"Aunt Anne, I'm going away to-morrow," said Maggie.
"To-morrow!" Aunt Anne looked up with her strange hostile arrogance. "Oh no, Maggie. You're not well yet."
"Mrs. Mark," said Maggie, "the lady I told you about, is coming in a motor to fetch me. She will take me straight to her house, and then I shall go to bed."
Aunt Anne said nothing.
"You know that it's better for me to go," said Maggie. "We can't live together any more after what happened. You and Aunt Elizabeth have been very very good to me, but you know now that I'm a disappointment. I haven't ever fitted into the life here. I never shall."
"The life here is over," said Aunt Anne. "Everything is over—the house is dead. Of course you must go. If you feel anger with me now or afterwards remember that I have lost every hope or desire I ever had. I don't want your pity. I want no one's pity. I wanted once your affection, but I wanted it on my own terms. That was wrong. I do not want your affection any longer; you were never the girl I thought you.
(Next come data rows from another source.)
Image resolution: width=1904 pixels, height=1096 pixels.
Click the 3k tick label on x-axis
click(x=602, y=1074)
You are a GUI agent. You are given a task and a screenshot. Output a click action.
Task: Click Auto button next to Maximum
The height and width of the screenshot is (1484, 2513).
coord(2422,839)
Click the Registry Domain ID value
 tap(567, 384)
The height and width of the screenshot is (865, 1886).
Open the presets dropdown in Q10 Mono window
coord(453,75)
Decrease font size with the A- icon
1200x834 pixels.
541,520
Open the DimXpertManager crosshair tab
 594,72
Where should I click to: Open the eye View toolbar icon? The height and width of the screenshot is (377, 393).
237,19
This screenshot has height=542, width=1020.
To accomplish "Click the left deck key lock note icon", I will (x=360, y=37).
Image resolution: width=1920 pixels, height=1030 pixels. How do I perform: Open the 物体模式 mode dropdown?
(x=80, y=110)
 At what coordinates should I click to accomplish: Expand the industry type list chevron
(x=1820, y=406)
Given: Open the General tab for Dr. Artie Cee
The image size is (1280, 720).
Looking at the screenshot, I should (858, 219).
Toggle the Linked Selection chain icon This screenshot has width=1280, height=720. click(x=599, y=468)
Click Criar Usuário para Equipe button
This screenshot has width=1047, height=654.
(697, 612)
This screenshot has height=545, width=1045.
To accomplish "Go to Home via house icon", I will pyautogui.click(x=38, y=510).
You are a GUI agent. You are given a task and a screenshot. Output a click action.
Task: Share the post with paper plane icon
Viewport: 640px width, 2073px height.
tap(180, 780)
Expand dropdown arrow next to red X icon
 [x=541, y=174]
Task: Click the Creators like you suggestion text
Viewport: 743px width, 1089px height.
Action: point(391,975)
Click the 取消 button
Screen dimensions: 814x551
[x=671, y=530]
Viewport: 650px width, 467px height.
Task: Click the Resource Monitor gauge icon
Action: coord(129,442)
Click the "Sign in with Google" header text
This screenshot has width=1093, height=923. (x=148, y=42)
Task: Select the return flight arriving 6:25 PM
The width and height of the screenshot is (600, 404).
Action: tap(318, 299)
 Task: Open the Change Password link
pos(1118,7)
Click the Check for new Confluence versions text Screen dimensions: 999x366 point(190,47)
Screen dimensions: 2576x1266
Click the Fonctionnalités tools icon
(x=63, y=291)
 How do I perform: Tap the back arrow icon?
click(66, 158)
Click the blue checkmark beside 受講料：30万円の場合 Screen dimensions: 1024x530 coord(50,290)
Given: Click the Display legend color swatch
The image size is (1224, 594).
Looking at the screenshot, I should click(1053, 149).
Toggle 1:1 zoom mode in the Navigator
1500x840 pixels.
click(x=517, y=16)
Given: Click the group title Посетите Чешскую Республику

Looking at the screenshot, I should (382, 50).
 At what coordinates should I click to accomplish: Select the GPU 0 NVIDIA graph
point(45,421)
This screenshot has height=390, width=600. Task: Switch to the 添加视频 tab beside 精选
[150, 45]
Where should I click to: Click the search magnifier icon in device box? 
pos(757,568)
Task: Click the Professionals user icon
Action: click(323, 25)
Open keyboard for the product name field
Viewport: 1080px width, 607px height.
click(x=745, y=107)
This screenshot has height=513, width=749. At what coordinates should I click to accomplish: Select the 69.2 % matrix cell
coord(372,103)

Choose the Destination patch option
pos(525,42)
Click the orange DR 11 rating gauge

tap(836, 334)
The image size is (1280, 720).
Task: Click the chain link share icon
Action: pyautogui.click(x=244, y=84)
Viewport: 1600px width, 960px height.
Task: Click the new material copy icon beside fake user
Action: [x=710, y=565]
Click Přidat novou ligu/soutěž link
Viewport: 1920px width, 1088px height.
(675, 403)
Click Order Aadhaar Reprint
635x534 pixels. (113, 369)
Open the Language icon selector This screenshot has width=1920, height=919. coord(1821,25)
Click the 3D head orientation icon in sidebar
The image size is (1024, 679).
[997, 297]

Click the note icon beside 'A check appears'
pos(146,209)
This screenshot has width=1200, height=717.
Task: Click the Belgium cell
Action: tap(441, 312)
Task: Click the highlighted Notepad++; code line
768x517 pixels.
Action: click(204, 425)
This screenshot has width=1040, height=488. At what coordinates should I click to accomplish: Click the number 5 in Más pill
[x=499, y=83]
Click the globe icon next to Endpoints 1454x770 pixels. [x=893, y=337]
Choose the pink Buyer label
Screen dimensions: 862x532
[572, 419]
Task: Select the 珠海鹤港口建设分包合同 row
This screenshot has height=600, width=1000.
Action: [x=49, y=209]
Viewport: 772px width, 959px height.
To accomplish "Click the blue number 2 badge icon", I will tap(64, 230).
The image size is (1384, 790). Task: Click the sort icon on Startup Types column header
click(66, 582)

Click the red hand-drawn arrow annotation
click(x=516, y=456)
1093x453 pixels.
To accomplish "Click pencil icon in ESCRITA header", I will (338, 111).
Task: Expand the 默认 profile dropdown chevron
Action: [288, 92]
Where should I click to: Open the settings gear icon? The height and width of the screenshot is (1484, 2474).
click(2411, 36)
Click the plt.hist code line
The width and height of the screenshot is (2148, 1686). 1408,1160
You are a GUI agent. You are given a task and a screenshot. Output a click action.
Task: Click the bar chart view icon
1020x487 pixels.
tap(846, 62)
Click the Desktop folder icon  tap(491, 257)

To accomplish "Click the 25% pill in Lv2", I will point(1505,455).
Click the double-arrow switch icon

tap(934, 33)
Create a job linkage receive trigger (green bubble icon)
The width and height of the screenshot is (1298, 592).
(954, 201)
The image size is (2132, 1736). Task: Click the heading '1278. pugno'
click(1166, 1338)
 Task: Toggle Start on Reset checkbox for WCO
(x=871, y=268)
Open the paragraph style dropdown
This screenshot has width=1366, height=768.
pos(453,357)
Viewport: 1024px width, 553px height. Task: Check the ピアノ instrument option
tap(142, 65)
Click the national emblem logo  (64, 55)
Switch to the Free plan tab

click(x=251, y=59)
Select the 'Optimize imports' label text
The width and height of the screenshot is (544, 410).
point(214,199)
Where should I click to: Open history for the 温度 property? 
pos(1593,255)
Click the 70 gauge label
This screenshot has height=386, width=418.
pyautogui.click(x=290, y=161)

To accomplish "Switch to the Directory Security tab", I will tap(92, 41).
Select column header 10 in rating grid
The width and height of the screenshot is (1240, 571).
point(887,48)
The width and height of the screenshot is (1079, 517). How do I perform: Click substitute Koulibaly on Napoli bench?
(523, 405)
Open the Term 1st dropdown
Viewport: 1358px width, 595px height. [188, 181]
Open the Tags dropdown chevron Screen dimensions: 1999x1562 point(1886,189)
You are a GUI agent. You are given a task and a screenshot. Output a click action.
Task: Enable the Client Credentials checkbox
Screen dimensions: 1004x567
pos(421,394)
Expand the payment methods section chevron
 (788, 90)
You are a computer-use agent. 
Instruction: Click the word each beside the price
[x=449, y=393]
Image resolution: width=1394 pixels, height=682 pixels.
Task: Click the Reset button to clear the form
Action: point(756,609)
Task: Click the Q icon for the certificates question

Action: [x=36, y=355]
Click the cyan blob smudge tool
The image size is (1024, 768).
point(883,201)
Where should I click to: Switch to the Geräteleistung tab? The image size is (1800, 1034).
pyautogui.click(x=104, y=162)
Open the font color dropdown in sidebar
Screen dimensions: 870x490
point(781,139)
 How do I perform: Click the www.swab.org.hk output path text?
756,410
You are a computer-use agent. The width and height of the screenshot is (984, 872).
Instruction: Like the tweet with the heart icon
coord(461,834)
You're a strange girl, Maggie, and you will have, I am afraid, a very unhappy life."
"No, I will not," said Maggie. "I will have a happy life."
"That is for God to say," said Aunt Anne.
"No, it is not," said Maggie. "I can make my own happiness. God can't touch it, if I don't let Him."
"Maggie, you're blasphemous," said Aunt Anne, but not in anger.